We’ll play a few notes on our bass guitar that (we hope) match the chords in our MIDI track.

Remember that our bass guitar is connected to our audio interface which converts the (analog) sound coming out of the bass guitar to a digital form using its in-built analog-to-digital converter (ADC).

The audio interface records the actual sound waves coming from our bass guitar. And, after converting it to a digital form (using ADC), it sends the information to Garage Band to be recorded as an audio track.

The picture below shows what our audio track of the bass guitar looks like:

Audio track of bass guitar (actual) instrument

What do we notice about this audio track?

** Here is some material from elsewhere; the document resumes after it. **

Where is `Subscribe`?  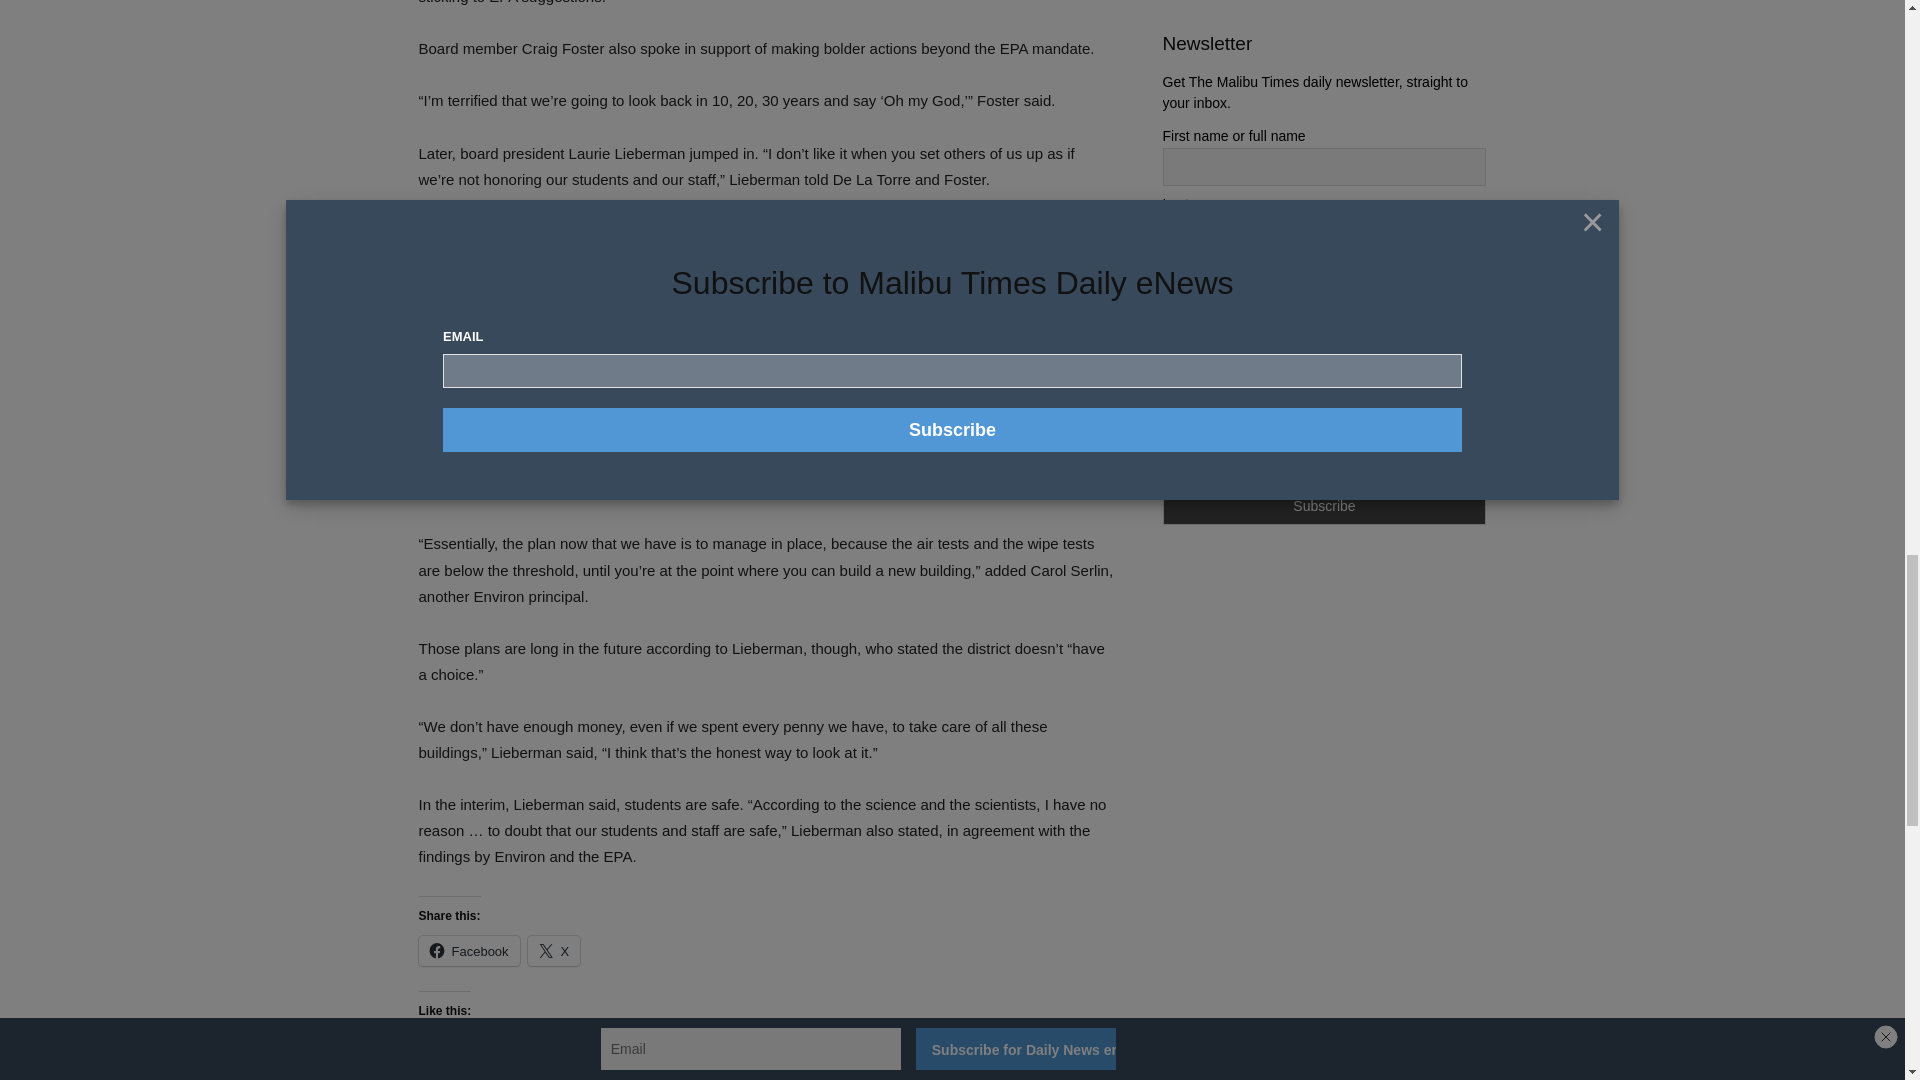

  • It looks totally different from the MIDI track—rather than uniform horizontal lines, we see the characteristic waveforms associated with sound waves.
  • We have no idea about which notes were played—the only way to find out is to play back the audio track
  • The “height” of the waveform at various points in time reflects the amplitude (loudness) of the bass guitar notes that were played
  • The “density” of the waveform reflects the frequencies of the sounds made by the bass guitar

Unlike our MIDI track, we cannot change the recorded instrument from a bass guitar to any other type of instrument—the only way to do so would be to play the different instrument and re-record the track.

You can listen to what the bass guitar audio track sounds like with the below audio file.

How the bass guitar (actual) instrument sounds (MP3 file)

As before, this audio file is an MP3 file that was generated by Garage Band, but the sound that you hear in this case is an actual recording of the bass guitar—the notes that were played on the bass guitar.

Combining MIDI and audio tracks

Let’s now bring our tracks together to form a very simple “song”.

We’ll revert to our original MIDI instrument—the Grand Piano—for our MIDI track, and combine this with our bass guitar (audio) track.

The picture below shows what the tracks look like:

MIDI and audio tracks—Grand Piano virtual instrument and bass guitar (actual) instrument

Seeing the tracks next to each other, the differences between them should be clearer.

You can listen to what these tracks sound like when played together in the below audio file.

How the Grand Piano virtual instrument and bass guitar (actual) instrument sound together (MP3 file)

So, using modern DAWs it’s easy to combine MIDI and audio tracks together. Although the data used in each of these tracks are fundamentally different, they can combine seamlessly to form a coherent audio production.

Conclusion

MIDI data and audio data are different:

  • MIDI is performance data about the notes, chords, or sequences of music played, and the way in which they were played
  • Audio data is an actual representation of sound waves

MIDI tracks record MIDI information about what notes were played, the timing of how they were played, and other information about how they were played (such as how “fast”, or how “hard”, the notes were struck).

MIDI tracks can be applied to any virtual (software) instrument—the MIDI information simply triggers a virtual instrument to play sequences of notes in the manner described by the MIDI data.

Audio tracks, in contrast, record actual representations of sound waves, and once recorded, the instrument that played the audio recording cannot be changed.

MIDI tracks and audio tracks can combine effectively to produce music or other audio productions—modern DAWs make it easy to record and combine both MIDI and audio tracks in this way.